George Florovsky sobre Agostinho e a autoridade da Igreja

No mesmo sentido nós temos que interpretar a bem conhecida e simplesmente surpreendente afirmativa de Santo Agostinho: Ego vero Evangelio non crederem, ni si catholicae Ecclesiae commoveret auctoritas [Na verdade, eu não teria acreditado no Evangelho, se a autoridade da Igreja Católica não tivesse me movido para tal (c. epistolam Fundamenti, v.6)]. A frase deve ser lida em seu contexto. Antes de tudo, Santo Agostinho não proferiu essa sentença por sua conta. Ela falava da atitude que um simples fiel deveria tomar, quando confrontado com a exigência herética da autoridade. Nessa situação era apropriado para um simples fiel apelar para a autoridade da Igreja, da qual e na qual, ele tinha recebido o próprio Evangelho; ipsi Evangelio catholicis praedicantibus credidi [Eu acreditei no Evangelho, sendo instruído por pregadores católicos]. O Evangelho e a pregação católica permanecem juntos. Santo Agostinho não tinha a intenção de "subordinar" o Evangelho à Igreja. Ele só queria enfatizar que o "Evangelho" é realmente recebido sempre no contexto da pregação católica da Igreja e simplesmente não pode ser separado da Igreja. Somente nesse contexto ele pode ser acessado e entendido apropriadamente. Na verdade, o testemunho das Escrituras é definitivamente "auto-evidente," mas só para os "fiéis", para aqueles que adquiriram uma certa maturidade "espiritual" — e isso somente é possível dentro da Igreja. Ele opunha a auctoritas desse ensinamento e pregação da Igreja Católica às pretensiosas extravagâncias da exegese maniqueana.
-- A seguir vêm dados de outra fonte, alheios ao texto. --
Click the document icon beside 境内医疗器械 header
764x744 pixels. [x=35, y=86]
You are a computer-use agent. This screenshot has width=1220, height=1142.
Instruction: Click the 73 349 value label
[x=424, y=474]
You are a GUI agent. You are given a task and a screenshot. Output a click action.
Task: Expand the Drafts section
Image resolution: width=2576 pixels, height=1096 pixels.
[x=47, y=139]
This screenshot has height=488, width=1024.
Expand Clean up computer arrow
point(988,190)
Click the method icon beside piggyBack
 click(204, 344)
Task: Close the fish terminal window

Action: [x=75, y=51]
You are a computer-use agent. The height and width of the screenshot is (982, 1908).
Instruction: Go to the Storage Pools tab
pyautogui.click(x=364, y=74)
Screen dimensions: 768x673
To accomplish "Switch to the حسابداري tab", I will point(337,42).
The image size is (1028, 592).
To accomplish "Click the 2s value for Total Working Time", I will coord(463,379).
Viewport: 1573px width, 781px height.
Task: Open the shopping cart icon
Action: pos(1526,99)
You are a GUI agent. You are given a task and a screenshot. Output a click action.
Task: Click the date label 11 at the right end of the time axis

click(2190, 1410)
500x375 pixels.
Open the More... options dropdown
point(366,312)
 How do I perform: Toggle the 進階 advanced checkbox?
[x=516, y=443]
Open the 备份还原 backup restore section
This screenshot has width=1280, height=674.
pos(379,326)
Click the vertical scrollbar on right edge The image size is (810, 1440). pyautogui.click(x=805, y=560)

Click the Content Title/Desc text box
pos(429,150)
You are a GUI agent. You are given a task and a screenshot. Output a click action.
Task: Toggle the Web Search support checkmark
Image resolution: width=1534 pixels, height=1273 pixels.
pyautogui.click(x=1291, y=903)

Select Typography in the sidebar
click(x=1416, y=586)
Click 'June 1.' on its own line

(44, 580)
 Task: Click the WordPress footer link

O Evangelho não pertencia aos maniqueus. Catholicae Ecclesiae auctoritas [Autoridade da Igreja Católica] não era uma fonte independente de fé. Mas era o princípio indispensável de uma interpretação sadia. Realmente, a sentença pode ser mudada: não se deveria acreditar na Igreja, a não ser movido pelo Evangelho. A relação é estritamente recíproca (A função da tradição na Igreja antiga).